CypressTree Closes $575M Leveraged Loan Fund

Creating another mouth for the leveraged loan market to feed, Boston- based CypressTree Investment Management Co. has brought a new $575 million collateralized loan and bond obligation to market.

The firm closed its CypressTree Investment Partners I Ltd. fund Aug. 16, making it the latest institutional investor to join the crowdclamoring for high-yield assets.

Competition for pieces of leveraged or high-yield loans is intense as bank loan investors seek better returns than are available on safer, investment-grade loans.

In the first half, funds such as CypressTree purchased nearly 20% of the highly leveraged loans brought to market, according to Portfolio Management Data LLC. These are loans with spreads of 225 basis points or more above the London interbank offered rate.

Asset-backed funds such as CypressTree securitize and manage pools of loans and high-yield bonds that are meticulously structured and managed to meet rating agency requirements.
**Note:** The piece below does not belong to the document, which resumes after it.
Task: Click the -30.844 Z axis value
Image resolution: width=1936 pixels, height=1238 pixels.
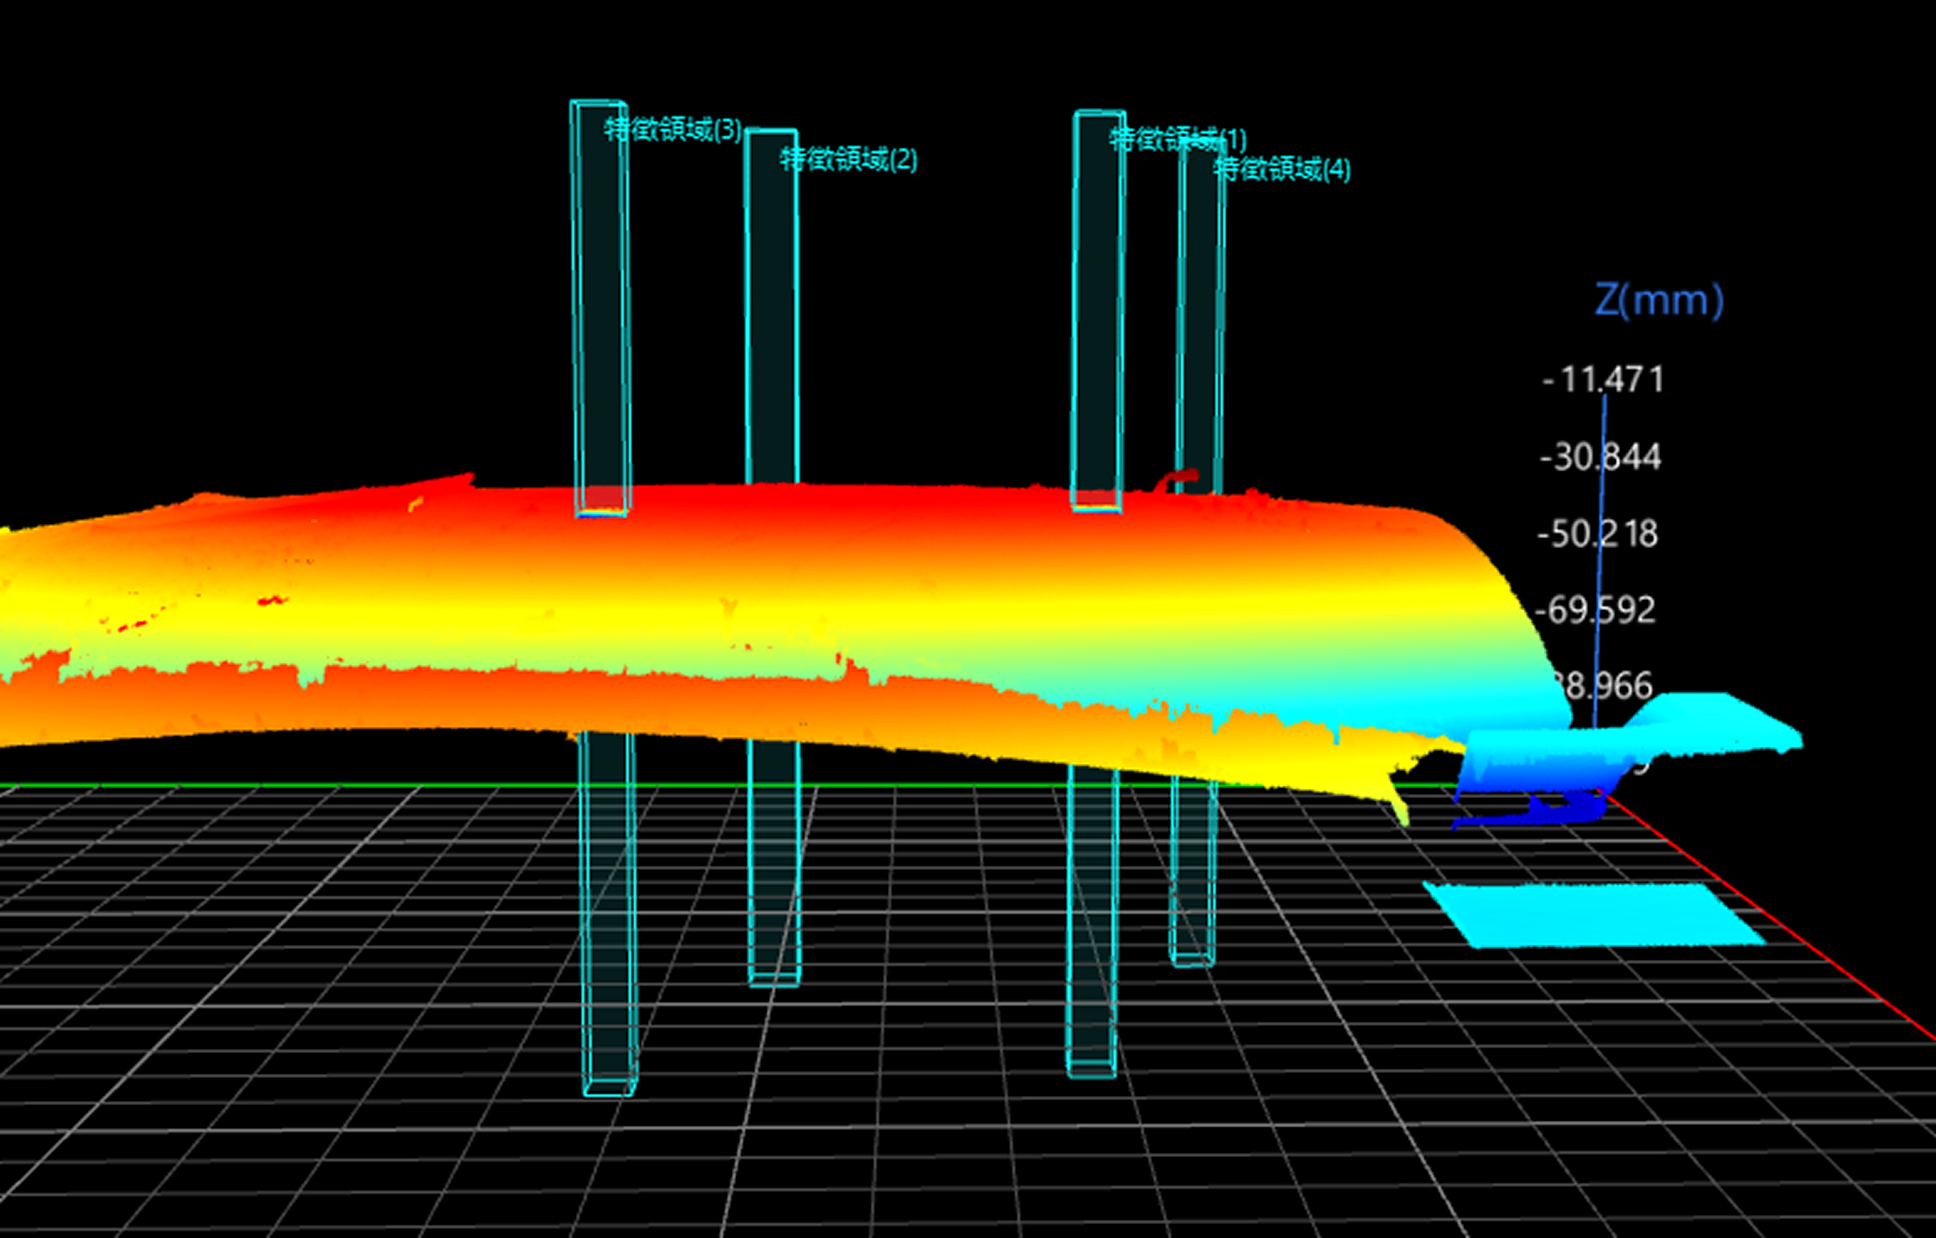Action: click(1600, 457)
The securitizations then typically receive higher ratings than those of the underlying assets.

Structured by Chase Securities Inc., the fund now has about one-third of the underlying assets it eventually will hold and should acquire the rest over the next six months, said Tracy Pridgen, the Fitch Investor Service analyst who rated CypressTree.

The CypressTree fund includes $230 million class A senior secured floating-rate notes rated AAA by Fitch, $100 million class B-1 senior secured floating-rate term notes, and $115.6 million class B-2 senior secured floating-rate revolving notes rated AA. The $57.5 million subordinated secured floating-rate notes are rated BBB-minus. A $71.9 million equity tranch was not rated.

The notes are secured by a pool of fixed- and floating-rate assets, including senior bank loans, high-yield bonds, and emerging market debt, according to Fitch.

The fund is managed by Jeffrey S. Garner, who joined CypressTree last August. A managing director and chief investment officer of CypressTree, Mr. Garner previously founded and managed the Eaton Vance Group of prime- rate funds, with assets in excess of $2.5 billion. Begun in 1989, Eaton Vance was one of the first funds to invest in the bank loan market.

About 70% of the total assets in the CypressTree fund will be senior bank debt, with 20% of assets in high-yield bonds and 10% in emerging markets debt, Mr. Garner said.

Though Mr. Garner's expertise in managing senior debt is well established, Mr. Pridgen said, CypressTree took an unusual step and brought in outside expertise to help manage the remaining 30% of the assets.

Boston-based Fidelity Management Trust Co., a unit of FMR Corp., and Grantham, Mayo, Van Otterloo & Co., an asset management firm specializing in emerging markets debt, also based in Boston, were contracted as subadvisers to CypressTree on management of the high-yield bond and emerging market debt assets, respectively.

"They didn't compromise on skill sets," said Mr. Pridgen. "Rather than having a person who says, 'I did well on bank loans, let me try my hand at high-yield bonds,' they went out and got Fidelity."

Nonbank or institutional investors, such as prime-rate funds and insurance companies, are increasingly important buyers of high-yield debt and portions of higher-yielding leveraged loans.

The growth in the number of these players from fewer than 15 in 1993 to about 55 today is one of the reasons behind the tremendous liquidity now available in the syndicated loan market, said observers.

These investors also have helped spark the development of hybrid financing structures that combine elements of bank loans and bonds.

Loan syndicators regularly use such bond-like features as 10-year or longer terms, prepayment penalties, and nonamortizing bullet maturities to cater to these institutional investors' needs.